- **OBJECTIF ANNONCÉ**
Citez intégralement, s'il vous plaît, le texte sur les origines de la langue basque, sans rien y changer.

- **PAGE**
>>>>
Enfin, la structure de la langue basque (agglutinante, selon l’opinion reçue jusqu’ici, d’un type de transition entre l’agglutinant et le flexif, d’après Marr) se borne à révéler un idiome d'une espèce qu’on ne saurait encore identifier avec certitude. Le seul point acquis en ce domaine vient d'un indice qui semble établir que l'euskara aurait été parlé à l’époque néolithique. On observe, en effet, que les noms d’instruments tranchants y sont formés à l'aide du substantif aitz, qui désigne la pierre dur ou silex :
aitz-urr, pierre à déchirer (pioche) ; aitz-hortz, pierre en forme de dent (serpe) ; aitz-kor, pierre haute, pierre levée (hache) ; aitz-kolta, petite pierre levée (hachette) ; aitz-tto, petite pierre (couteau) ; aitz-tturr, petite pierre à déchirer (ciseaux) ; aitz-kon, bout, pointe de pierre (dard) ;
Mais gardons-nous de nous lancer dans le champ aventureux de l’étymologie et concluons seulement, au terme de ce résumé d’investigations infructueuses, avec M. Georges Hervé, dans la Revue de l'Ecole d’anthropologie de Paris (juillet 1900) :
"Ainsi nous avons devant nous finalement table rase. Des efforts de l’ethnologie, efforts multipliés pour arriver à jeter quelque lumière sur le déconcertant problème des origines euskariennes, rien ne reste, et son impuissance à le résoudre peut paraître aussi complète que l’impuissance reconnue des systèmes linguistiques. Cette absolue faillite de toutes les théories ne fait qu'irriter le désir de percer une énigme toujours impénétrable : elle accuse encore l’isolement où la race basque est restée confinée. Connue en elle-même, dans ses caractères distinctifs, cette race a refusé le secret de sa filiation et de ses parentés. Il semble qu'elle constitue une variété humaine absolument à part et, comme l’a dit, Collignon, "une race spéciale, sans analogie jusqu’ici avec aucune race connue soit préhistorique, soit moderne."
<<<<
(Entrées d'un jeu de données)
>>>>
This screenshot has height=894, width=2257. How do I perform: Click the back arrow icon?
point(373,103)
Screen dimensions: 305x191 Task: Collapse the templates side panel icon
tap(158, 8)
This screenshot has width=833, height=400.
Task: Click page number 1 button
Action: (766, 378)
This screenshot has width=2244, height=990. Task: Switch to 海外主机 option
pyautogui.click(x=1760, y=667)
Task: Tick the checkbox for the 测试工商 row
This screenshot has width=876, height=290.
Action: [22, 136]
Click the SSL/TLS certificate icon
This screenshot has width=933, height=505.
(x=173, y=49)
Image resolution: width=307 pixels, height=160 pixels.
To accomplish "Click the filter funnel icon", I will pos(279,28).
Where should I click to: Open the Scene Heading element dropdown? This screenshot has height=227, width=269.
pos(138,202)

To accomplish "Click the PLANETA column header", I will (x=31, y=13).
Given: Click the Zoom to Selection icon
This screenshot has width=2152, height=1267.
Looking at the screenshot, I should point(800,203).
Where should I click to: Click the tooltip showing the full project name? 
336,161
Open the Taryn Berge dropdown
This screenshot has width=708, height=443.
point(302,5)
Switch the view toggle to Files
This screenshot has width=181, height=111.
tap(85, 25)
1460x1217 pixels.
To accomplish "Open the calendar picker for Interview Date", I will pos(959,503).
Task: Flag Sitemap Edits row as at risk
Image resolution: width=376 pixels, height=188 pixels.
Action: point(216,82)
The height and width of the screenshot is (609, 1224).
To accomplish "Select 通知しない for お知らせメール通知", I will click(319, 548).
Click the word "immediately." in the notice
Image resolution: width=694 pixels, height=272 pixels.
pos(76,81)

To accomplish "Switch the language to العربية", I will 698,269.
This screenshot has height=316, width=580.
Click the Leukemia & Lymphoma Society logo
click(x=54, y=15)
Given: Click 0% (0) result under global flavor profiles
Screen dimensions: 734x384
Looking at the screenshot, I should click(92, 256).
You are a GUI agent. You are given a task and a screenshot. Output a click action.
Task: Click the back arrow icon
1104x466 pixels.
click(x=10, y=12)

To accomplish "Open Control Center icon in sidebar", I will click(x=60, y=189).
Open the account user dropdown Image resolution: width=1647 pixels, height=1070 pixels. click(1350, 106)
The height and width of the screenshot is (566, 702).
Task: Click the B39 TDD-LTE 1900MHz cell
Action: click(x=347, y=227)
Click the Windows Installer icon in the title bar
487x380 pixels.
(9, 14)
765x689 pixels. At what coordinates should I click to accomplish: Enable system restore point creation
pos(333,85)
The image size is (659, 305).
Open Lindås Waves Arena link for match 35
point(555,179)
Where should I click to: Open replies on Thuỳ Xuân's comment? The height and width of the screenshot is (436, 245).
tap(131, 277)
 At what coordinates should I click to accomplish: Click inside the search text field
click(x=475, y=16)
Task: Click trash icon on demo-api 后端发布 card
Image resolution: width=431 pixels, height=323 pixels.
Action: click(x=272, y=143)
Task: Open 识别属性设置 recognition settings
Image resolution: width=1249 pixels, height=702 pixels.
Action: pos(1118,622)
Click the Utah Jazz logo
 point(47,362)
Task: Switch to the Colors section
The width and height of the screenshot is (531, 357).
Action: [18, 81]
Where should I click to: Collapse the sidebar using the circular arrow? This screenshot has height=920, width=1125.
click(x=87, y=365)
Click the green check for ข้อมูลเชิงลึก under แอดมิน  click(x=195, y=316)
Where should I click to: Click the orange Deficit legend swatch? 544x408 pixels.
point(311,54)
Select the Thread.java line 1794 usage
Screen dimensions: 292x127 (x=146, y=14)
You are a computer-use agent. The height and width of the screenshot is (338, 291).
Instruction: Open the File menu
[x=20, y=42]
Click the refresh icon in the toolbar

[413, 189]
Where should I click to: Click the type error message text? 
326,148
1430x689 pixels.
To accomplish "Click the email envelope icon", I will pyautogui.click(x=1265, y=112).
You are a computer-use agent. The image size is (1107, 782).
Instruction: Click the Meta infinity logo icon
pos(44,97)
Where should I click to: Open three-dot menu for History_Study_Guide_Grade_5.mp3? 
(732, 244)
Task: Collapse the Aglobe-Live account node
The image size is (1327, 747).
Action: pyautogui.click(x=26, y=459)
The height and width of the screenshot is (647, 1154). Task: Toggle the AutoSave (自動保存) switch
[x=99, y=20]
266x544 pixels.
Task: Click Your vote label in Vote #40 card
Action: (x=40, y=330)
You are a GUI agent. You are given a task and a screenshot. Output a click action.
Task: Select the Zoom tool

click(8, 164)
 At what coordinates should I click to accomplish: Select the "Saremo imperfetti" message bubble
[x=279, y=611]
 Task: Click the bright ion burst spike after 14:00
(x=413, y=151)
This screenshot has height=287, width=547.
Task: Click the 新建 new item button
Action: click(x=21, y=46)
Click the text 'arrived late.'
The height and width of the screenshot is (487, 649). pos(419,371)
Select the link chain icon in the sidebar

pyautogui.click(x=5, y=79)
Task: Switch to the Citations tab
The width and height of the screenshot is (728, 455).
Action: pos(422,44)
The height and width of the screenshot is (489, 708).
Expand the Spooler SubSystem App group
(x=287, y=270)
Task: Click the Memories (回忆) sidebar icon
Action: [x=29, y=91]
<<<<
- **CORRIGÉ DE L'EXERCICE**
Enfin, la structure de la langue basque (agglutinante, selon l’opinion reçue jusqu’ici, d’un type de transition entre l’agglutinant et le flexif, d’après Marr) se borne à révéler un idiome d'une espèce qu’on ne saurait encore identifier avec certitude. Le seul point acquis en ce domaine vient d'un indice qui semble établir que l'euskara aurait été parlé à l’époque néolithique. On observe, en effet, que les noms d’instruments tranchants y sont formés à l'aide du substantif aitz, qui désigne la pierre dur ou silex :
aitz-urr, pierre à déchirer (pioche) ; aitz-hortz, pierre en forme de dent (serpe) ; aitz-kor, pierre haute, pierre levée (hache) ; aitz-kolta, petite pierre levée (hachette) ; aitz-tto, petite pierre (couteau) ; aitz-tturr, petite pierre à déchirer (ciseaux) ; aitz-kon, bout, pointe de pierre (dard) ;
Mais gardons-nous de nous lancer dans le champ aventureux de l’étymologie et concluons seulement, au terme de ce résumé d’investigations infructueuses, avec M. Georges Hervé, dans la Revue de l'Ecole d’anthropologie de Paris (juillet 1900) :
"Ainsi nous avons devant nous finalement table rase. Des efforts de l’ethnologie, efforts multipliés pour arriver à jeter quelque lumière sur le déconcertant problème des origines euskariennes, rien ne reste, et son impuissance à le résoudre peut paraître aussi complète que l’impuissance reconnue des systèmes linguistiques. Cette absolue faillite de toutes les théories ne fait qu'irriter le désir de percer une énigme toujours impénétrable : elle accuse encore l’isolement où la race basque est restée confinée. Connue en elle-même, dans ses caractères distinctifs, cette race a refusé le secret de sa filiation et de ses parentés. Il semble qu'elle constitue une variété humaine absolument à part et, comme l’a dit, Collignon, "une race spéciale, sans analogie jusqu’ici avec aucune race connue soit préhistorique, soit moderne."